APSB11-05 was released yesterday addressing a vulnerability (CVE-2011-0609) that is currently being exploited in the wild.  It is important to address this vulnerability on your network as soon as possible.  This security bulletin affects Adobe Flash Player 10 and Adobe Air 2.5.

APSB11-06 was also released and addresses the same vulnerability in Adobe Reader and Acrobat.  According to Adobe, there are no reports of active attacks on this vulnerability.  However, this should be patched as soon as possible.  This security bulletin affects Adobe Reader/Acrobat 9.4.2 and Adobe Acrobat/Reader 10.0.1.

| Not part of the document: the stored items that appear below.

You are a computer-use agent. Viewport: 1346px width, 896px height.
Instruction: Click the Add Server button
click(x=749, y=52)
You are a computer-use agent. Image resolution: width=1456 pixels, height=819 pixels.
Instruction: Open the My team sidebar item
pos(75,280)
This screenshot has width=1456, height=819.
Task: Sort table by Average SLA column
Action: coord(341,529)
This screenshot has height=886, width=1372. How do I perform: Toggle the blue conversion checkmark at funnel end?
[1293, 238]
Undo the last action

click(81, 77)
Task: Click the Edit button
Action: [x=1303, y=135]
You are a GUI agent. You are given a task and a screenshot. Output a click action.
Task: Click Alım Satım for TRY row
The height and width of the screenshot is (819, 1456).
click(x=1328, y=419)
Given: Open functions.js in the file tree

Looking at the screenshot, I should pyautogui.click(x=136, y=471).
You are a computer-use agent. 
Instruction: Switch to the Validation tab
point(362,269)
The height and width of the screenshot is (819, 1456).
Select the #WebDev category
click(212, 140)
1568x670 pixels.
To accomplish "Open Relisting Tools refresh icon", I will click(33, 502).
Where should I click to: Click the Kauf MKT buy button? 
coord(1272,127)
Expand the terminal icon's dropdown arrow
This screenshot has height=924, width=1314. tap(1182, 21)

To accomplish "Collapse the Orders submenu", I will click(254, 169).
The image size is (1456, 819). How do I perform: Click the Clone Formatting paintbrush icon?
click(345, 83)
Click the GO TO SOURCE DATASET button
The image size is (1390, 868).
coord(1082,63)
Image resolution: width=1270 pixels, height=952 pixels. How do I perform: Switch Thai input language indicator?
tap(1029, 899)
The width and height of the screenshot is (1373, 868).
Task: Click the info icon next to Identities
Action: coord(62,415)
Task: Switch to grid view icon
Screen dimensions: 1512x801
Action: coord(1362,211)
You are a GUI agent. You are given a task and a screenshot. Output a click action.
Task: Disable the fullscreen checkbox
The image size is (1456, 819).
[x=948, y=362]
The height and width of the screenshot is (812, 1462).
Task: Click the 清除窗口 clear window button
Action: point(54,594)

Now this is where it gets confusing for some people (including me).  Last week, Adobe announced the security bulletin for Adobe Reader 10 would be released in the next scheduled security release in June 2011.  If you read the bulletin page for APSB11-06, the article states:

“Adobe recommends users of Adobe Acrobat X (10.0.1) for Windows and Macintosh update to Adobe Acrobat X (10.0.2).”

Adobe is contradicting with this statement.  Keep an eye on Adobe Reader/Acrobat 10 to see if they actually update this vulnerability sooner than later.

- Jason Miller